Genome Assembly - Lavadav/EPP531_AGA GitHub Wiki
Data For Class
Cherokee Rose Subset Dataset
Step 1: Make the folders for data analysis
mkdir Raw_Data, Analysis, Results
Step 2: Copy the subset dataset into your folders.
cp /work/pbgg8900/instructor_data/Genome_Assembly_Data/Pacbio_Data/subset_SRR29286022.fastq .
Step 3: Soft link the dataset into your working directory.
ln -s path_to_raw_Data/ .
Step 4: Run hifiasm with and without Hi-C data.
Without Hi-C Data
ml hifiasm/0.25.0
hifiasm -o Hifiasm_output --hg-size 50m subset_SRR29286022.fastq
With Hi-C Data
ml hifiasm/0.25.0
hifiasm -o Hifiasm_output_Hi-C --hg-size 50m --h1 subset_HiC_R1.fastq.gz --h2 subset_HiC_R2.fastq.gz subset_SRR29286022.fastq
Step 5: Convert the .gfa file to FASTA file.

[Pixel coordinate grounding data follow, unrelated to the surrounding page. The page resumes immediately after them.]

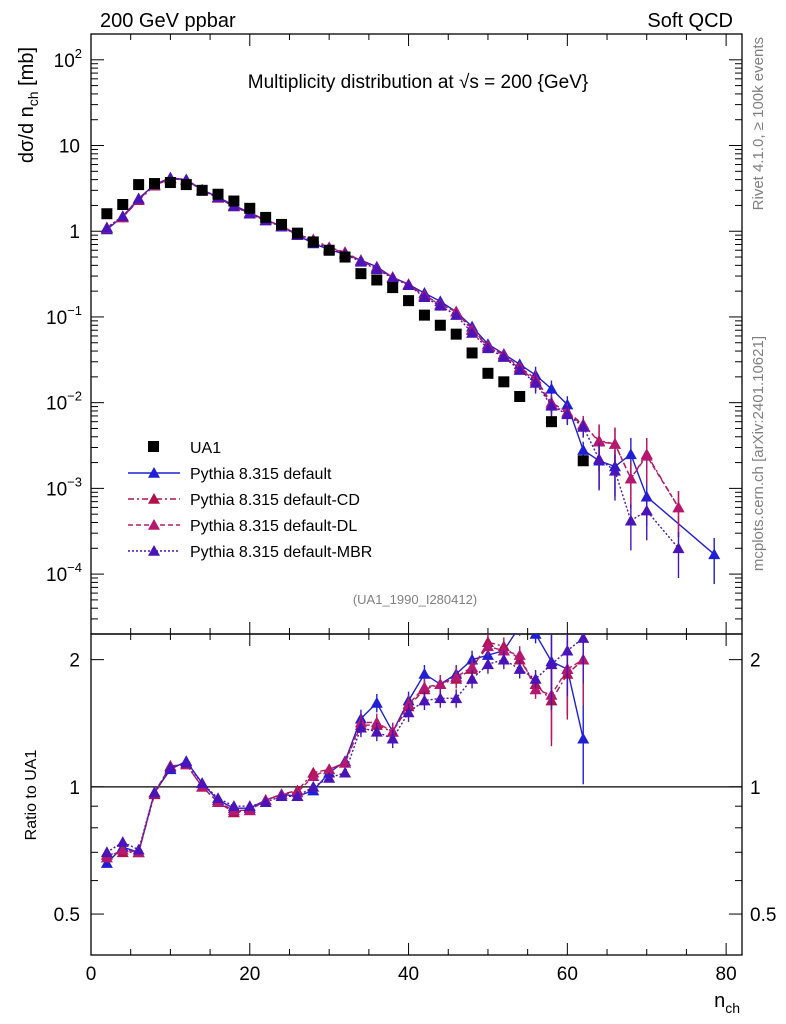  Describe the element at coordinates (67, 916) in the screenshot. I see `ratio-y-tick-label: 0.5` at that location. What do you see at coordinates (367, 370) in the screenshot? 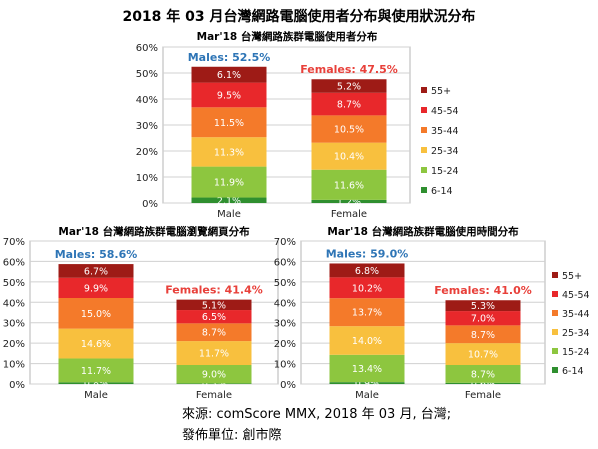
I see `data-label: 13.4%` at bounding box center [367, 370].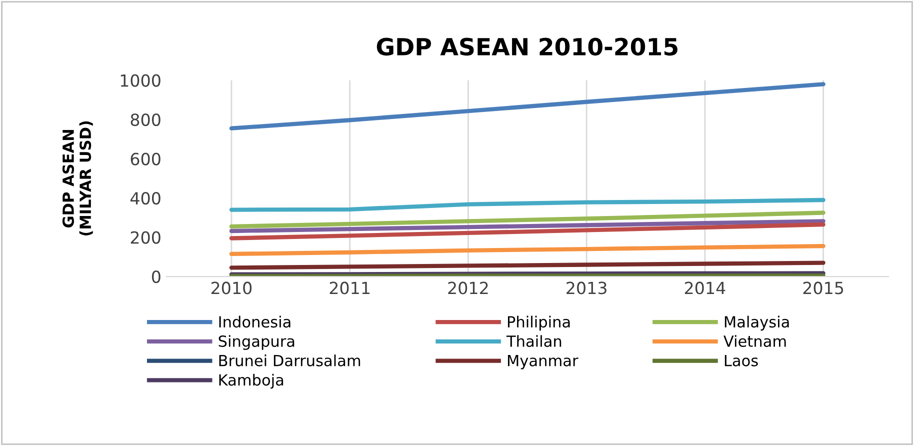 The image size is (914, 446). Describe the element at coordinates (156, 277) in the screenshot. I see `y-tick-label: 0` at that location.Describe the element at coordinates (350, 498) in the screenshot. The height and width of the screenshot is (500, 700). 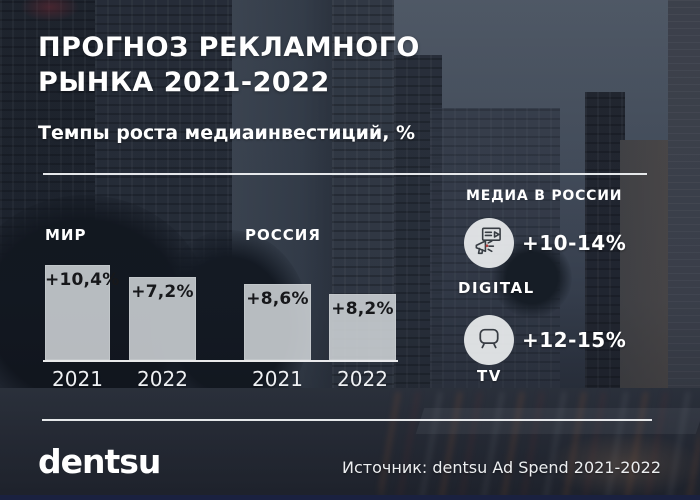
I see `bottom-accent-strip` at that location.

awk '/^S/{print ">"$2;print $3}' Hifiasm_output.bp.p_ctg.gfa > Hifiasm_output.bp.p_ctg.fasta
Step 6: Access the assembly statistics.
ml BBMap/39.19-GCC-13.3.0
stats.sh Hifiasm_output.bp.p_ctg.fasta > Hifiasm_output.bp.p_ctg.stats.txt
Homework: Repeat the above steps with Hi-C files being used in for Hifiasm assembly.